Что требуется:
Продублируйте полностью отрывок из книги Роберта Робинсона «Чёрный о красных», не изменяя в нём ни одного знака.

Роберт Робинсон - Чёрный о красных: 44 года в Советском Союзе
Впервые за два дня мне удалось пообедать только в Атланте: там недалеко от автовокзала я отыскал столовую для черных. И снова в путь. В автобусе сел в последнем ряду, слева у окна. Из соображений безопасности я всегда выбирал место похуже, в хвосте автобуса — там, где было тряско и тесно, поэтому белые туда старались не садиться. В Маконе в наш автобус вошли новые пассажиры, быстро заняли все передние места, и двоим белым пришлось устроиться в хвосте: рядом со мной сел парень, за ним — девушка. Я сжался и придвинулся к стенке, стараясь не коснуться соседа. В последние три дня, пока я ехал в автобусе, я боялся уснуть и теперь смертельно хотел спать. Боролся со сном, боролся, боролся…
Внезапно я проснулся! Голова кружилась от страшного удара о стенку автобуса. Я не понимал, что произошло. Надо мной нависал парень с соседнего места: кулаки сжаты, глаза горят, лицо искажено злобой. Смотрит так, что сомнений не осталось: сейчас он меня убьет.

Исходные данные:
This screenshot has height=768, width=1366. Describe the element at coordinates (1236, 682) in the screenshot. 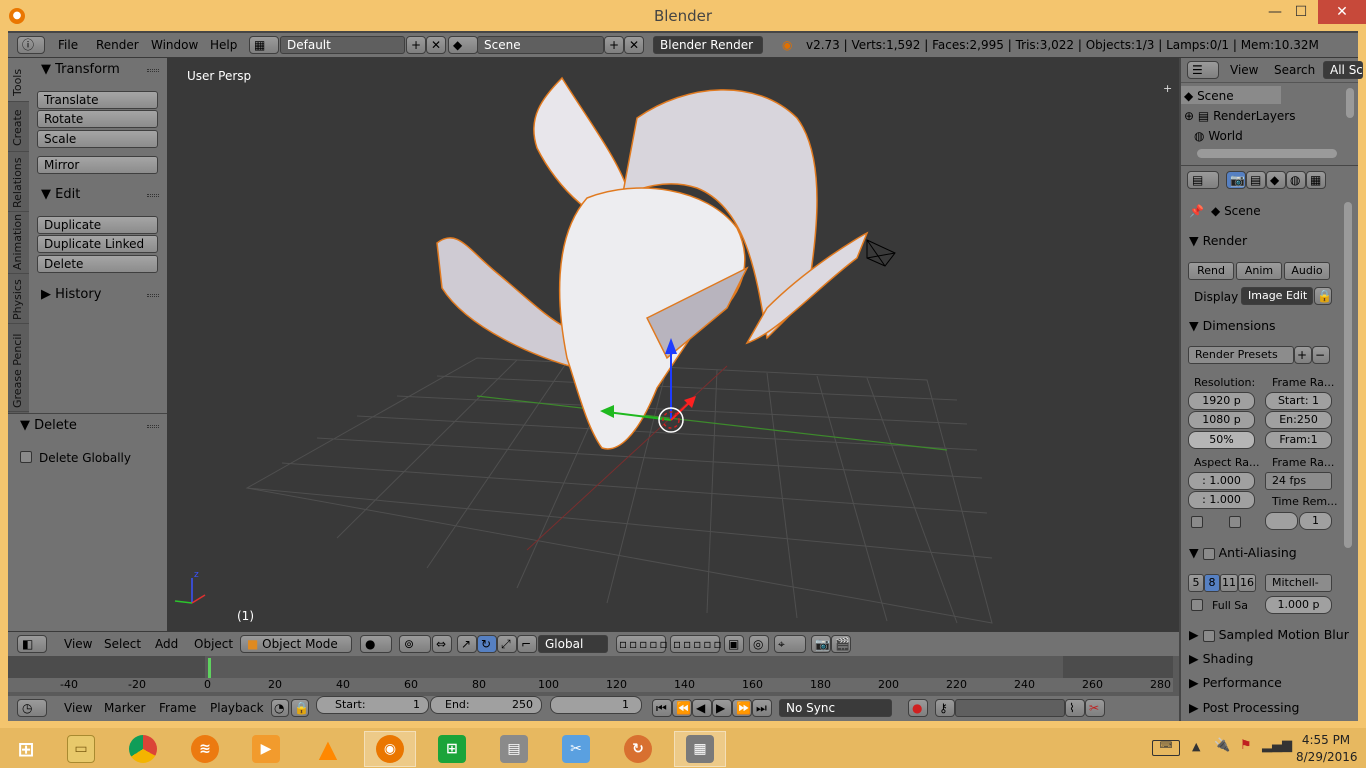

I see `performance-panel-header: ▶ Performance` at that location.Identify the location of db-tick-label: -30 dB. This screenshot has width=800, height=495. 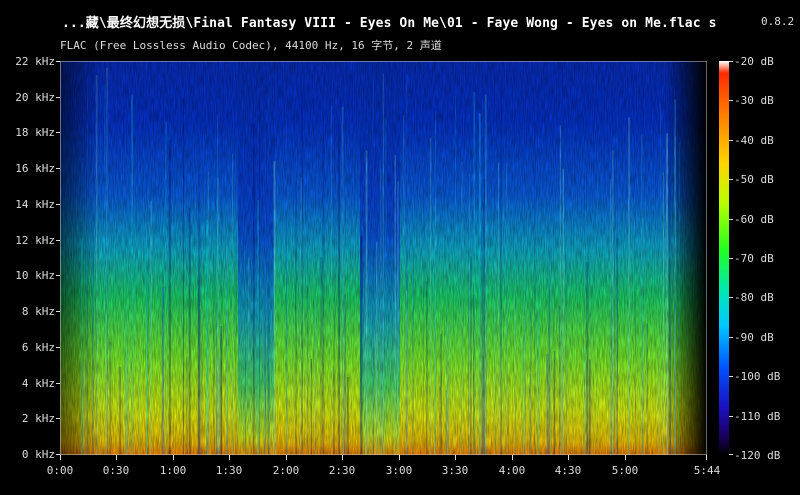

Выполненное задание:
Роберт Робинсон - Чёрный о красных: 44 года в Советском Союзе
Впервые за два дня мне удалось пообедать только в Атланте: там недалеко от автовокзала я отыскал столовую для черных. И снова в путь. В автобусе сел в последнем ряду, слева у окна. Из соображений безопасности я всегда выбирал место похуже, в хвосте автобуса — там, где было тряско и тесно, поэтому белые туда старались не садиться. В Маконе в наш автобус вошли новые пассажиры, быстро заняли все передние места, и двоим белым пришлось устроиться в хвосте: рядом со мной сел парень, за ним — девушка. Я сжался и придвинулся к стенке, стараясь не коснуться соседа. В последние три дня, пока я ехал в автобусе, я боялся уснуть и теперь смертельно хотел спать. Боролся со сном, боролся, боролся…
Внезапно я проснулся! Голова кружилась от страшного удара о стенку автобуса. Я не понимал, что произошло. Надо мной нависал парень с соседнего места: кулаки сжаты, глаза горят, лицо искажено злобой. Смотрит так, что сомнений не осталось: сейчас он меня убьет.